[[ Records for the task, beginning ]]
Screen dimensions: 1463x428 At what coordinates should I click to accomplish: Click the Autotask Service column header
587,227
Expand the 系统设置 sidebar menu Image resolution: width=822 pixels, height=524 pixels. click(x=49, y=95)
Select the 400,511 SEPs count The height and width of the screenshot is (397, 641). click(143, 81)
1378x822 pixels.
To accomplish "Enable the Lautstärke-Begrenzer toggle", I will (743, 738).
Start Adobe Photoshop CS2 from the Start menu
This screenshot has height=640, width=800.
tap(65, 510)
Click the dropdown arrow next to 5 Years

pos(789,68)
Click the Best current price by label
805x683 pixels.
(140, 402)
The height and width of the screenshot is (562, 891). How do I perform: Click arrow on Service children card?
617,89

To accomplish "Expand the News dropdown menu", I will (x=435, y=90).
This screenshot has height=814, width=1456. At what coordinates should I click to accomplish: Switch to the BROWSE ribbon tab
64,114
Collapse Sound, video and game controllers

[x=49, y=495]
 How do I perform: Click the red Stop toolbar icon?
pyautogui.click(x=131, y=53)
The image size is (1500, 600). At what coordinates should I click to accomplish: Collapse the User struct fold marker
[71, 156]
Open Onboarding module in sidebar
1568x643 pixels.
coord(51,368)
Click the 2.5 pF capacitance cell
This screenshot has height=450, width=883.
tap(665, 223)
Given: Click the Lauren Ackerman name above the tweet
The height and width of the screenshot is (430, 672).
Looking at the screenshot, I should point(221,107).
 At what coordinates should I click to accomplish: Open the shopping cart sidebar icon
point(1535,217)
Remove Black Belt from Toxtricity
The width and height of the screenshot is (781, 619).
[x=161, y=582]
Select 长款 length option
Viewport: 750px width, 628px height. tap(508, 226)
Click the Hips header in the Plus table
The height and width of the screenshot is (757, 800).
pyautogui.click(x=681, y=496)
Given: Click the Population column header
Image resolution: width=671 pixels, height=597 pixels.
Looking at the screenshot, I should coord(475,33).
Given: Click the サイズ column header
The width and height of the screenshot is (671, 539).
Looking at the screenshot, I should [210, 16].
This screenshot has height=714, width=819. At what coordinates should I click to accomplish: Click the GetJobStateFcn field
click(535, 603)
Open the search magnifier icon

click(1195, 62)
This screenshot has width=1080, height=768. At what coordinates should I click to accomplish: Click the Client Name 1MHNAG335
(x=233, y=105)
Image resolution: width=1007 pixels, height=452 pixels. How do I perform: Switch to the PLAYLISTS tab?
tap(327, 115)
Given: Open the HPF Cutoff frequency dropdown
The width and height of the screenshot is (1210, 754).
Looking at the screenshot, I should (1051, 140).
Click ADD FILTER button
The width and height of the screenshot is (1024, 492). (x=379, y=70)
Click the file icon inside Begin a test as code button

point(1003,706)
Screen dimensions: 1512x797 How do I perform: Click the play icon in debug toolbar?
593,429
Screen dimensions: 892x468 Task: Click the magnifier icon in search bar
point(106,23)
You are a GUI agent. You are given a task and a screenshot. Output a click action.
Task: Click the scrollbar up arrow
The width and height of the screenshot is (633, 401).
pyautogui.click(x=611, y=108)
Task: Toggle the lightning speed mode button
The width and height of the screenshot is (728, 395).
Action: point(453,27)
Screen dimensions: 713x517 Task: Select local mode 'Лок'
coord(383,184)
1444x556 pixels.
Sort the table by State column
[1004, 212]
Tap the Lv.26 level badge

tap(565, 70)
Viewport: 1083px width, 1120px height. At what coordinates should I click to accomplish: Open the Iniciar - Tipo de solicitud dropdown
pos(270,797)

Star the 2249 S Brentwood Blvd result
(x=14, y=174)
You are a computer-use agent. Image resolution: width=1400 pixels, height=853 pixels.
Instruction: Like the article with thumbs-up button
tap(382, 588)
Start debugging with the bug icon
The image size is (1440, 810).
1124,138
[[ Records for the task, end ]]
Type out the entries exactly as they appear above.

[Task result]
Screen dimensions: 1463x428 At what coordinates should I click to accomplish: Click the Autotask Service column header
587,227
Expand the 系统设置 sidebar menu Image resolution: width=822 pixels, height=524 pixels. click(x=49, y=95)
Select the 400,511 SEPs count The height and width of the screenshot is (397, 641). click(143, 81)
1378x822 pixels.
To accomplish "Enable the Lautstärke-Begrenzer toggle", I will (743, 738).
Start Adobe Photoshop CS2 from the Start menu
This screenshot has height=640, width=800.
tap(65, 510)
Click the dropdown arrow next to 5 Years

pos(789,68)
Click the Best current price by label
805x683 pixels.
(140, 402)
The height and width of the screenshot is (562, 891). How do I perform: Click arrow on Service children card?
617,89

To accomplish "Expand the News dropdown menu", I will (x=435, y=90).
This screenshot has height=814, width=1456. At what coordinates should I click to accomplish: Switch to the BROWSE ribbon tab
64,114
Collapse Sound, video and game controllers

[x=49, y=495]
 How do I perform: Click the red Stop toolbar icon?
pyautogui.click(x=131, y=53)
The image size is (1500, 600). At what coordinates should I click to accomplish: Collapse the User struct fold marker
[71, 156]
Open Onboarding module in sidebar
1568x643 pixels.
coord(51,368)
Click the 2.5 pF capacitance cell
This screenshot has height=450, width=883.
tap(665, 223)
Given: Click the Lauren Ackerman name above the tweet
The height and width of the screenshot is (430, 672).
Looking at the screenshot, I should point(221,107).
 At what coordinates should I click to accomplish: Open the shopping cart sidebar icon
point(1535,217)
Remove Black Belt from Toxtricity
The width and height of the screenshot is (781, 619).
[x=161, y=582]
Select 长款 length option
Viewport: 750px width, 628px height. tap(508, 226)
Click the Hips header in the Plus table
The height and width of the screenshot is (757, 800).
pyautogui.click(x=681, y=496)
Given: Click the Population column header
Image resolution: width=671 pixels, height=597 pixels.
Looking at the screenshot, I should coord(475,33).
Given: Click the サイズ column header
The width and height of the screenshot is (671, 539).
Looking at the screenshot, I should [210, 16].
This screenshot has height=714, width=819. At what coordinates should I click to accomplish: Click the GetJobStateFcn field
click(535, 603)
Open the search magnifier icon

click(1195, 62)
This screenshot has width=1080, height=768. At what coordinates should I click to accomplish: Click the Client Name 1MHNAG335
(x=233, y=105)
Image resolution: width=1007 pixels, height=452 pixels. How do I perform: Switch to the PLAYLISTS tab?
tap(327, 115)
Given: Open the HPF Cutoff frequency dropdown
The width and height of the screenshot is (1210, 754).
Looking at the screenshot, I should (1051, 140).
Click ADD FILTER button
The width and height of the screenshot is (1024, 492). (x=379, y=70)
Click the file icon inside Begin a test as code button

point(1003,706)
Screen dimensions: 1512x797 How do I perform: Click the play icon in debug toolbar?
593,429
Screen dimensions: 892x468 Task: Click the magnifier icon in search bar
point(106,23)
You are a GUI agent. You are given a task and a screenshot. Output a click action.
Task: Click the scrollbar up arrow
The width and height of the screenshot is (633, 401).
pyautogui.click(x=611, y=108)
Task: Toggle the lightning speed mode button
The width and height of the screenshot is (728, 395).
Action: point(453,27)
Screen dimensions: 713x517 Task: Select local mode 'Лок'
coord(383,184)
1444x556 pixels.
Sort the table by State column
[1004, 212]
Tap the Lv.26 level badge

tap(565, 70)
Viewport: 1083px width, 1120px height. At what coordinates should I click to accomplish: Open the Iniciar - Tipo de solicitud dropdown
pos(270,797)

Star the 2249 S Brentwood Blvd result
(x=14, y=174)
You are a computer-use agent. Image resolution: width=1400 pixels, height=853 pixels.
Instruction: Like the article with thumbs-up button
tap(382, 588)
Start debugging with the bug icon
The image size is (1440, 810).
1124,138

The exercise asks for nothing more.